Читаем Севастопольская страда. Том 2 полностью

Гораздо больше пользы извлекают из них побежденные, если только они не обескровели, если имеют достаточно сил, чтобы заняться коренными реформами, переделаться, обновиться… А ведь этот свекловичный николаевский пресс, под которым мы задыхаемся, что он такое по своей сути, как не результат александровской победы над Наполеоном? Получилось раздутое самомнение, шапкамизакидайство, — и ни апелляции, ни протеста, ни контроля! Не только Далай-Лама[36] сидит на троне, в каждом ведомстве есть свой непогрешимый Далай-Лама, и попробуй только не покури ему лестью, сейчас же крик: «Дави его!» А народ? Что для таких Далай-Лам народ, который вот теперь, в Севастополе, защищает честь России своею кровью? Он им известен? Разве только по ведомостям казенных палат! И я осмеливаюсь думать, что эта война — событие огромного значения в нашей жизни, — не в западной. Там это может быть только эпизод, для нас же несет она целый ряд открытий, и первое, что будет найдено благодаря ей, это потерянный русский народ! Затоптанный правительственными ботфортами в грязь народ выкарабкается из грязи, вымоется, очеловечится и заживет умно и свободно!

Вот в какой результат этой войны я верю! Когда же восторжествует и вочеловечится наш народ, вот тогда-то он и будет по-настоящему непобедим!

А торжество аракчеевщины и николаевских шпор! Это была бы ужаснейшая вещь, и наше счастье, что подобных фокусов современная история человечества выкинуть никому не позволит! Я сомневаюсь и в том, хотят ли этого даже и наши московские славянофилы! Сами по себе они — прекрасные люди, и у них бездна сведений, но вот это их пристрастие к допетровской Руси очень портит студентов, которые к ним льнут, и злит меня чрезвычайно… Не знаю, будут ли они на нашем торжественном акте в качестве гостей, а я ведь должен быть на нем как профессор, я не могу ведь от этого отвертеться, а?

— обратился он к Волжинскому.

— Думаю, что это было бы замечено начальством, — улыбнулся Волжинский.
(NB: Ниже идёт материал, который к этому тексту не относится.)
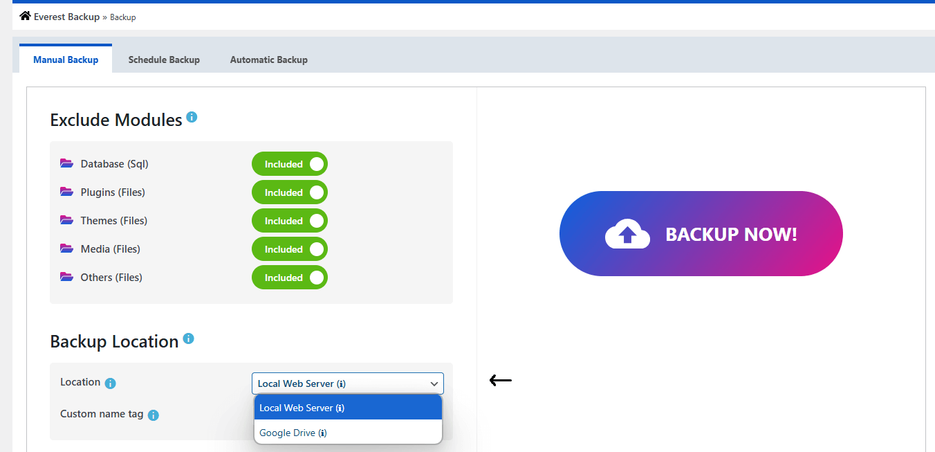Image resolution: width=935 pixels, height=452 pixels.
Task: Collapse the Location dropdown select box
Action: click(x=347, y=383)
— И истолковано, конечно… Однако же молодые профессора наши — и Леонтьев, и Соловьев, и даже Кудрявцев — как будто тоже не очень-то хотят присутствовать на торжестве… генерала Назимова и его приспешников Альфонского и Шевырева, а?

— Это одни только разговоры, Тимофей Николаевич! Они, конечно, будут, и Соловьев прочитает свою речь о Шувалове, основоположнике нашего храма науки.

— Соловьев о Шувалове, а Погодин, говорят, о Ломоносове? А еще кто выступит с речами? — полюбопытствовал Круглов.

— Про-вин-циал! — усмехнулся Грановский как-то одними только своими густыми сросшимися бровями. — Да если бы все заготовленные речи были произнесены на самом деле, то кто бы в состоянии был их переслушать?! Я думаю, что и одного митрополита Филарета будет достаточно, чтобы уморить своим «словом» всех депутатов и всех почетных гостей!

III

Из одного только Петербурга приехало в Москву в особом поезде около трехсот депутатов. Между ними и выдающийся профессор Никитенко, и ведавший всеми военно-учебными заведениями старый генерал Ростовцев, и, наконец, сам министр просвещения Авраам Сергеевич Норов.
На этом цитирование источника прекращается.